When Alec Dent wants to hire quickly at European ride-sharing startup BlaBlaCar, he doesn’t rely on LinkedIn (LNKD) or job boards such as Work In Startups. The résumés he gets from them are too often “irrelevant,” says the carpooling service’s partnership and public relations manager.
Since the spring, London-based Dent has been trying an online recruiting service called Tyba that matches young jobseekers with startups that need entry-level workers. Once an applicant creates a profile on Tyba’s website, the 28-employee Madrid-based startup uses algorithms and its own employees’ judgment to recommend the potential hire to client companies. Companies pay Tyba to get contact information on the smart kids they want to interview—€30 ($40.57) per intern candidate and €150 per full-timer. The job-seekers pay nothing.
Tyba’s curation means “a lot of the job is done for us,” Dent says. “It’s nice to get profiles that are relevant, rather than search through a big batch that are just not going to work.” BlaBlaCar, which announced a $100 million round of venture capital in June, has done “a number of interviews” through Tyba, he says, and its London office recently made a job offer to one candidate.
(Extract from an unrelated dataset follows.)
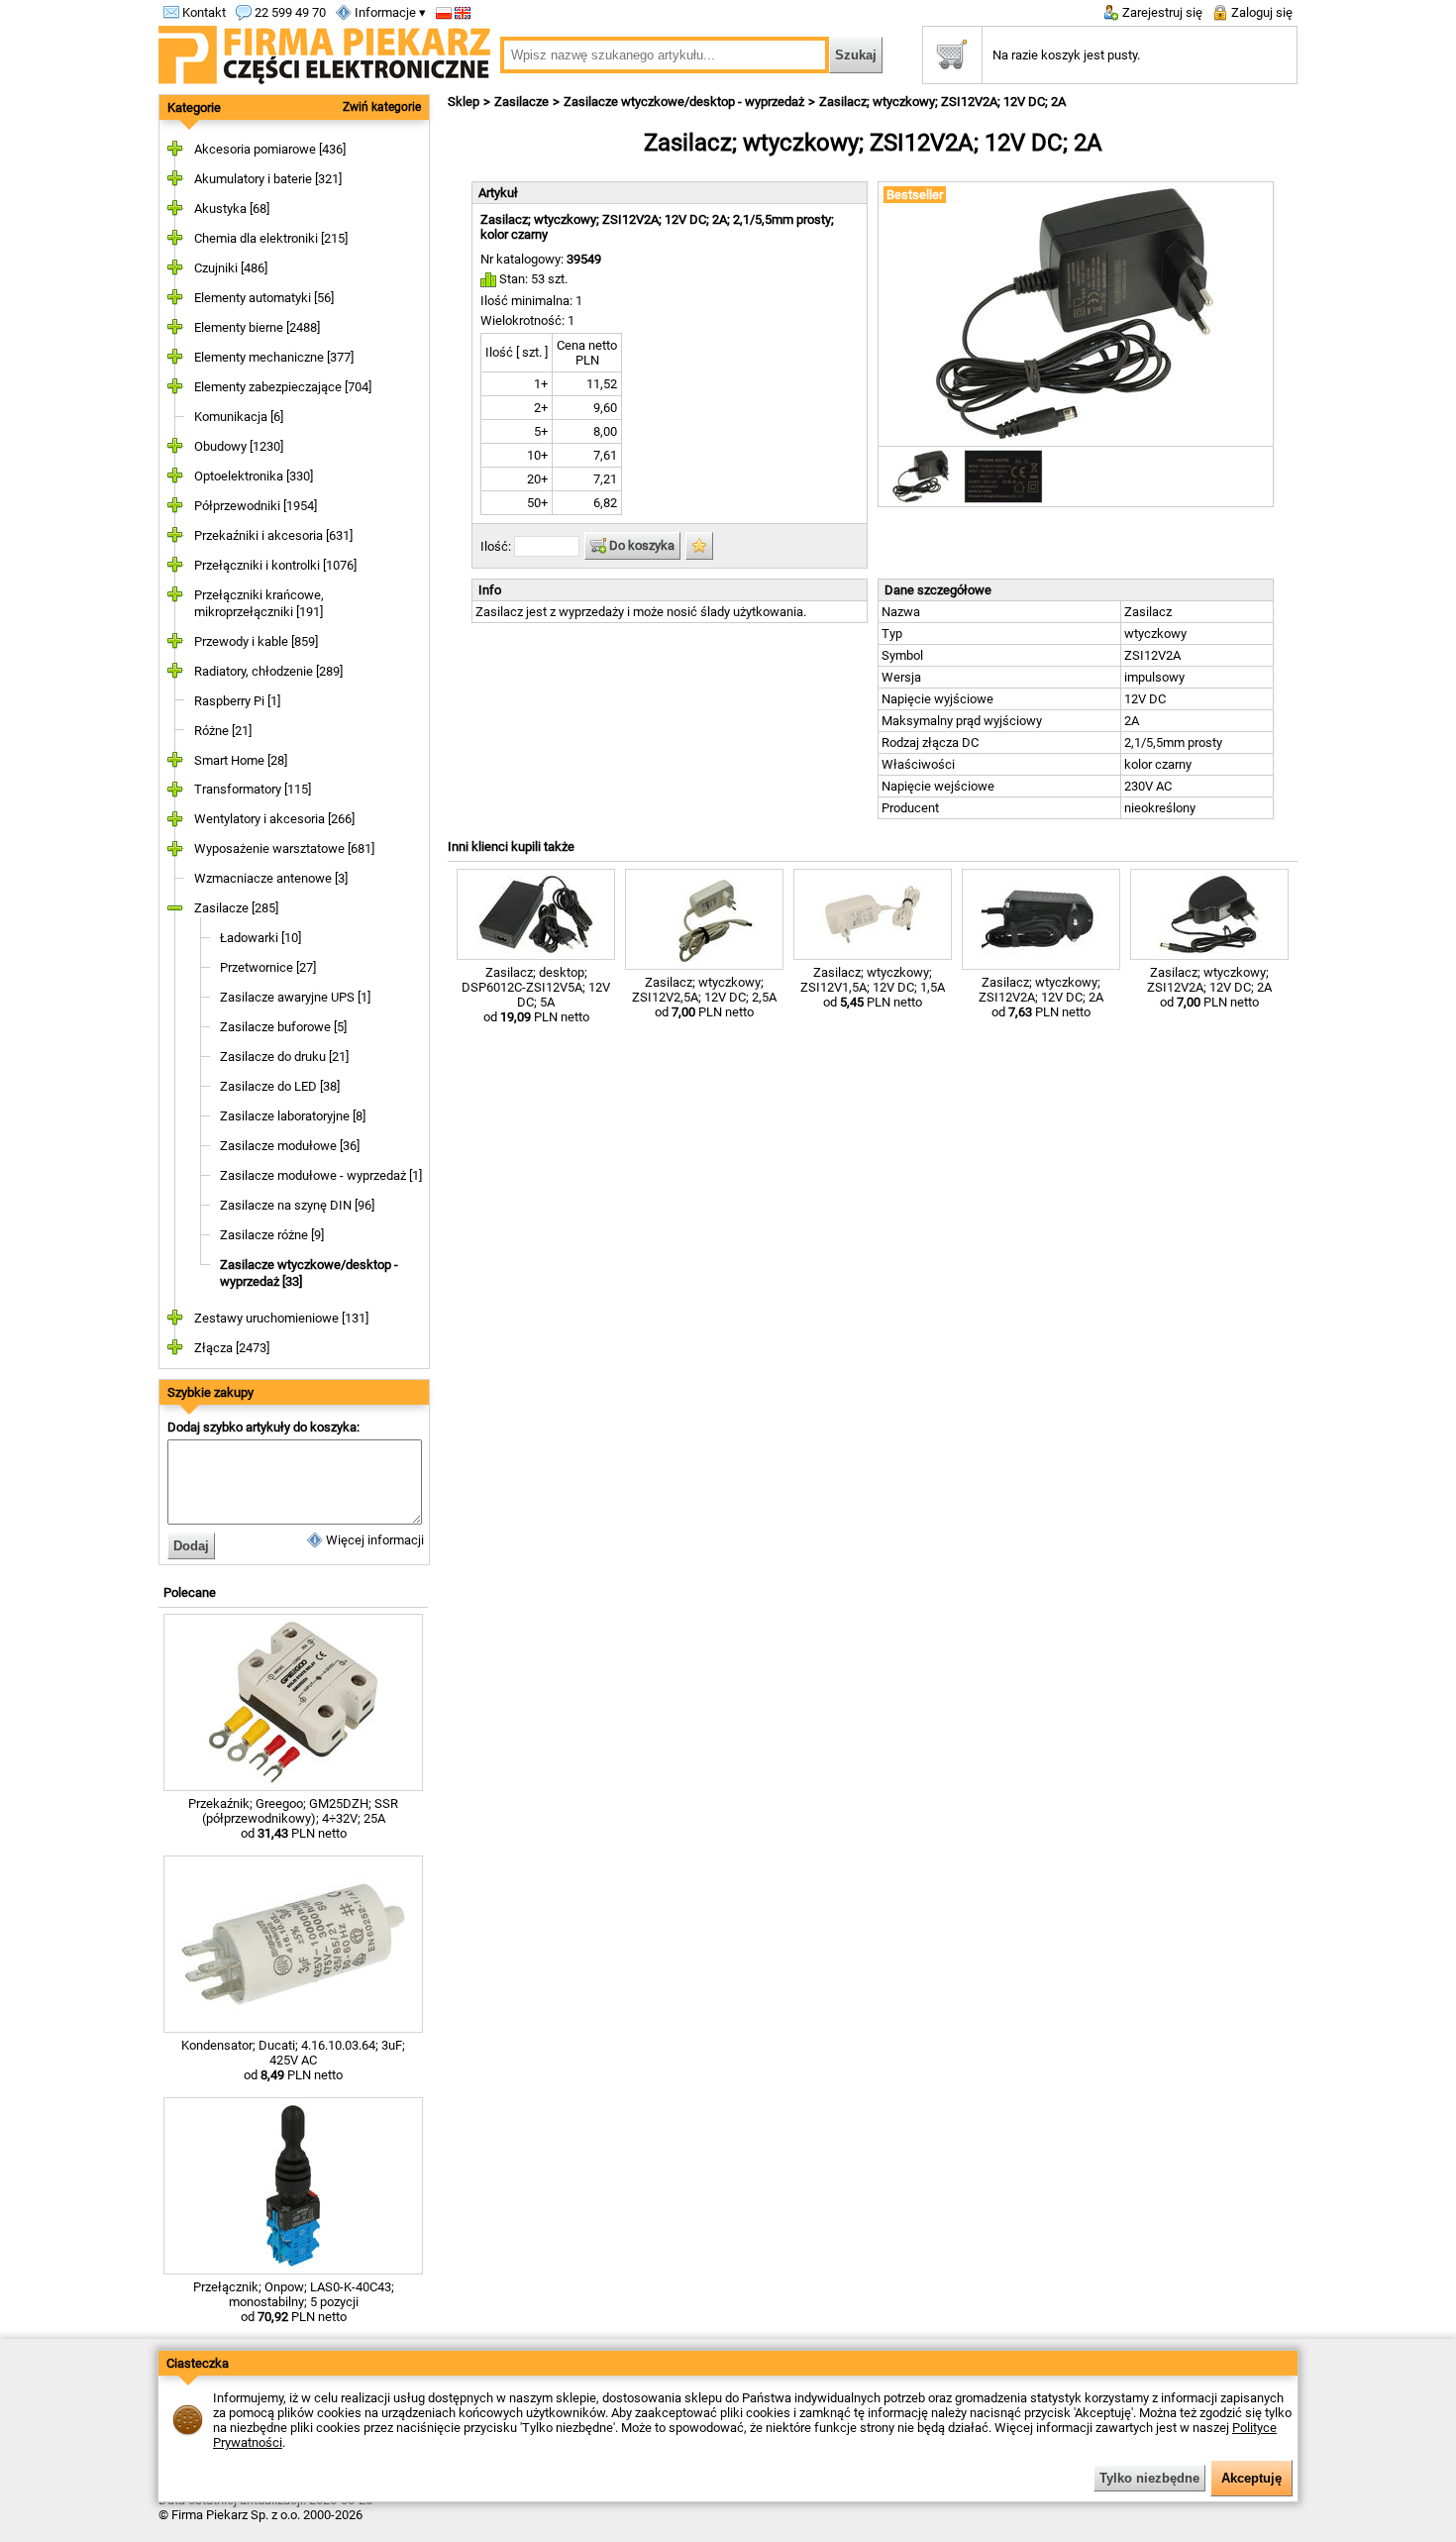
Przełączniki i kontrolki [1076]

Plenty of companies sell recruiting technology and services they promise will make hiring more efficient. Tyba’s twist is its focus on startup jobs and recent graduates who want them. Since its founding in 2011, its user base of mostly European young people have created profiles on the site, touting their personal and professional backgrounds and interests, including earnest lists of favorite books and quotes. (An average Tyba profile has 150 data points, compared with 50 on a typical résumé, the company says.) A “sizable” number of people have landed jobs through the site, says Eiso Kant, Tyba’s 23-year-old co-founder and managing director, though he won’t provide numbers.
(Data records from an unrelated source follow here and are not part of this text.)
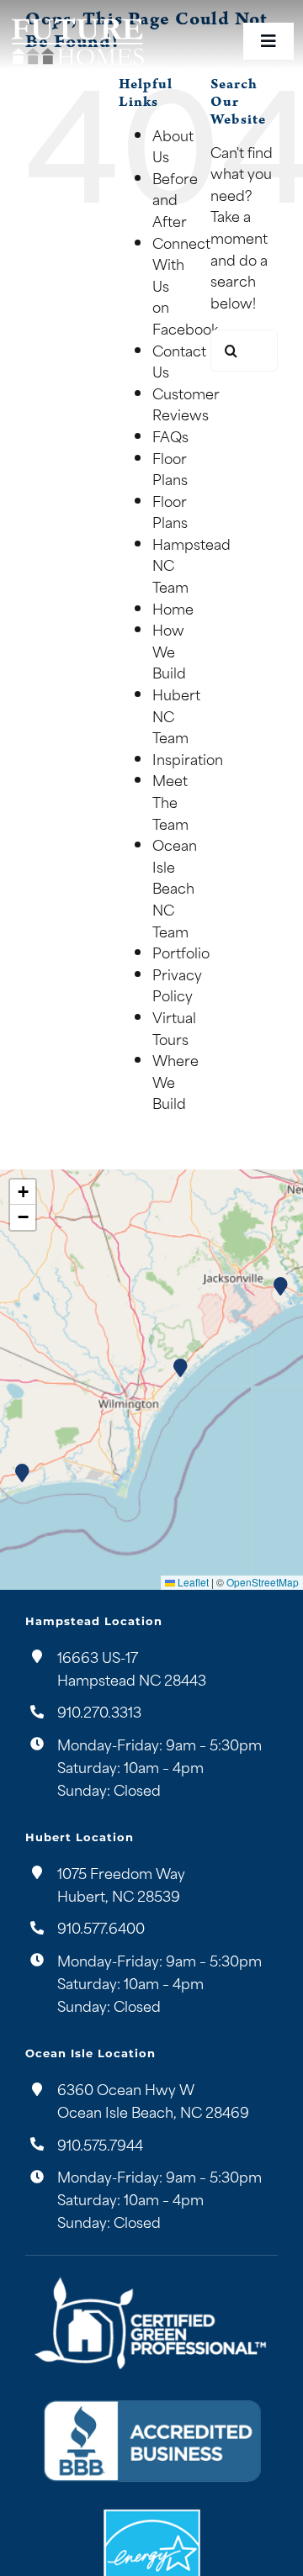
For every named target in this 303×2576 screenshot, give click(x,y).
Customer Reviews (186, 403)
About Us (173, 145)
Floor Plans (170, 468)
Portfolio (181, 952)
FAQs (170, 435)
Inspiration (187, 758)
On July 22, Tyba, backed by $1.6 million from investors, including Sunstone Capital in Copenhagen, plans to unveil profiles of more than 200 fast-growing young companies with headquarters or offices in Europe, including BlaBlaCar, Dropbox, and some offspring of Rocket Internet. About half these businesses have open positions available through Tyba, Kant says. “There’s no platform today in Europe that covers startup jobs across the whole of Europe,” he says, adding that he expects to post 1,000 European startup profiles by year-end.
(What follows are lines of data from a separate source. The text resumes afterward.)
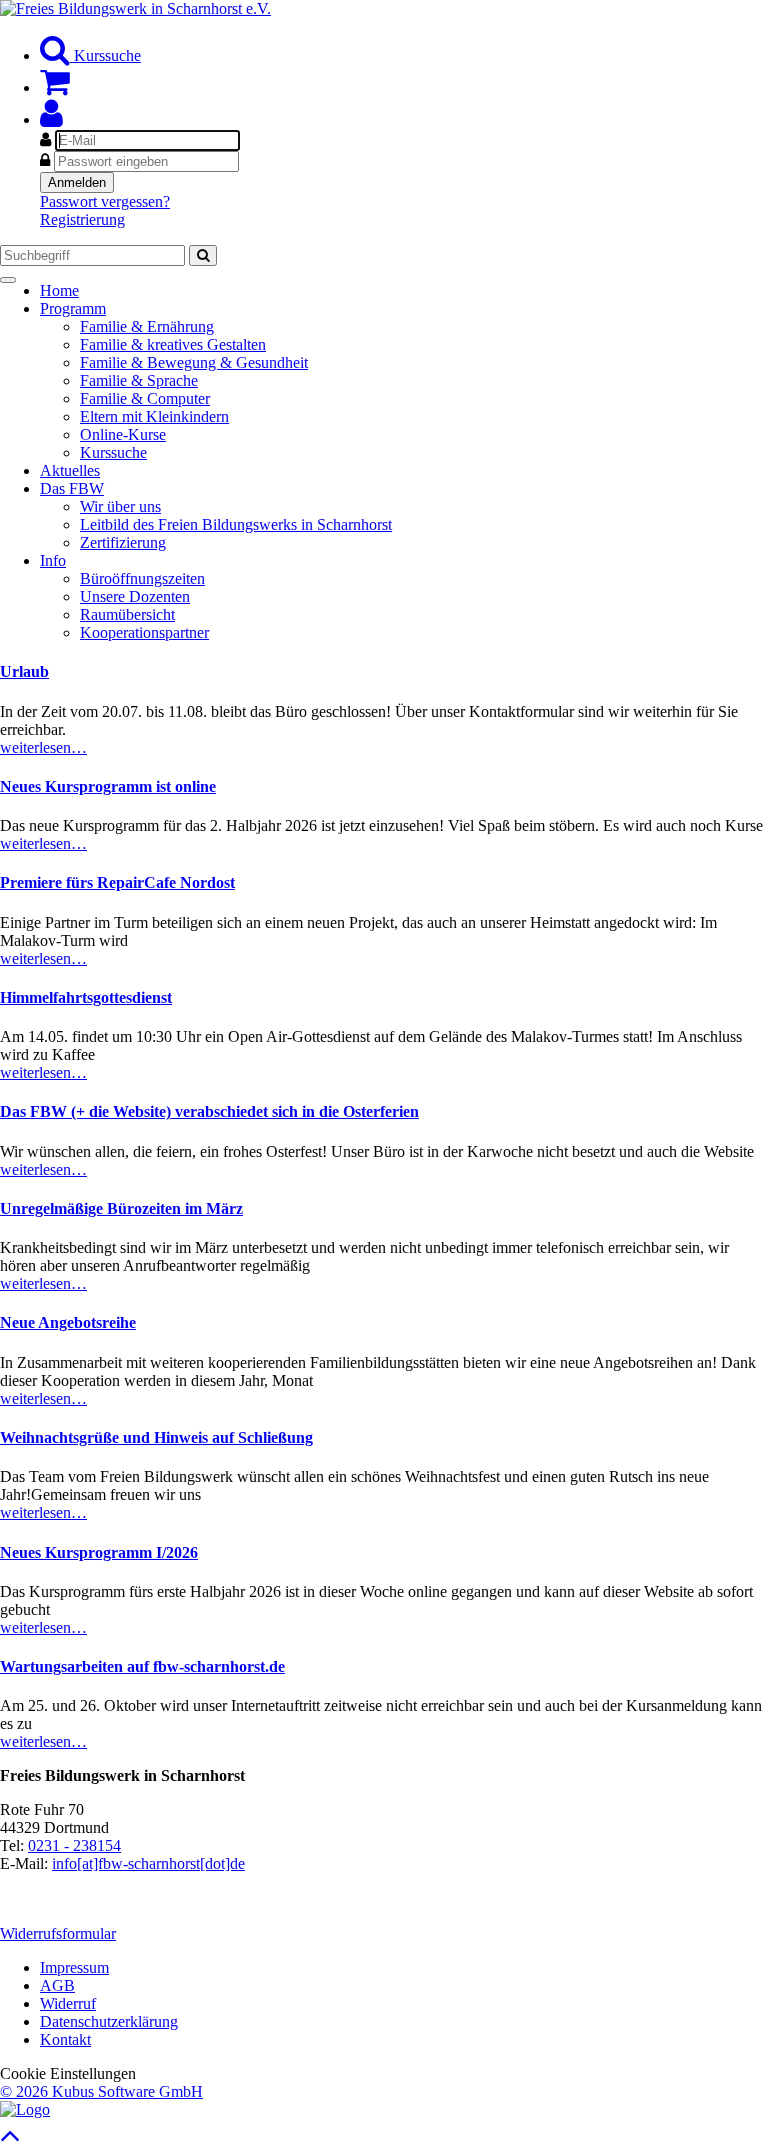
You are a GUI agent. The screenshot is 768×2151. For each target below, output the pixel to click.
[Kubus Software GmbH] (25, 2109)
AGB (57, 1985)
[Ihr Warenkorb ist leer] (55, 87)
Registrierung (82, 219)
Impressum (74, 1967)
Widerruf (68, 2003)
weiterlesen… (43, 747)
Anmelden (77, 182)
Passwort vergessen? (105, 201)
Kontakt (65, 2039)
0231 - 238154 (74, 1845)
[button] (51, 119)
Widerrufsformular (58, 1933)
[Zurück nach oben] (10, 2140)
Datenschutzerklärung (109, 2021)
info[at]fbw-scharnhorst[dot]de (148, 1863)
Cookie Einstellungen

The company profiles, essentially ads created by Tyba’s team, consist of interviews with employees at the startups, plus photos and videos showing off their workspaces. Tyba does them for free—a clever way to convince startups such as BlaBlaCar to pay it for recommendations. “We’re in a much a better position to show a young person what’s it’s like to go work at a company than a page of text on some job board site,” says Kant. “Like how Netflix (NFLX) recommends you movies, we recommend you jobs.”
While an increasing number of companies use fancy technology to automate parts of their hiring process, they’re mostly in an experimental phase, says Yih-teen Lee, an associate professor in the managing people in organizations department at IESE Business School in Barcelona. “Lots of companies may be trying the tools out without necessarily being completely certain and clear about the purpose, function, or pros and cons.”
Bolivian native Manuel Arauco landed an internship via his Tyba profile earlier this year at Lendico, a Rocket Internet-backed lending marketplace based in Madrid. Now the 25-year-old has a full-time job at Lendico’s Spanish website. It usually “sucks to apply for jobs,” Arauco says. “It happened a lot faster than I was expecting.”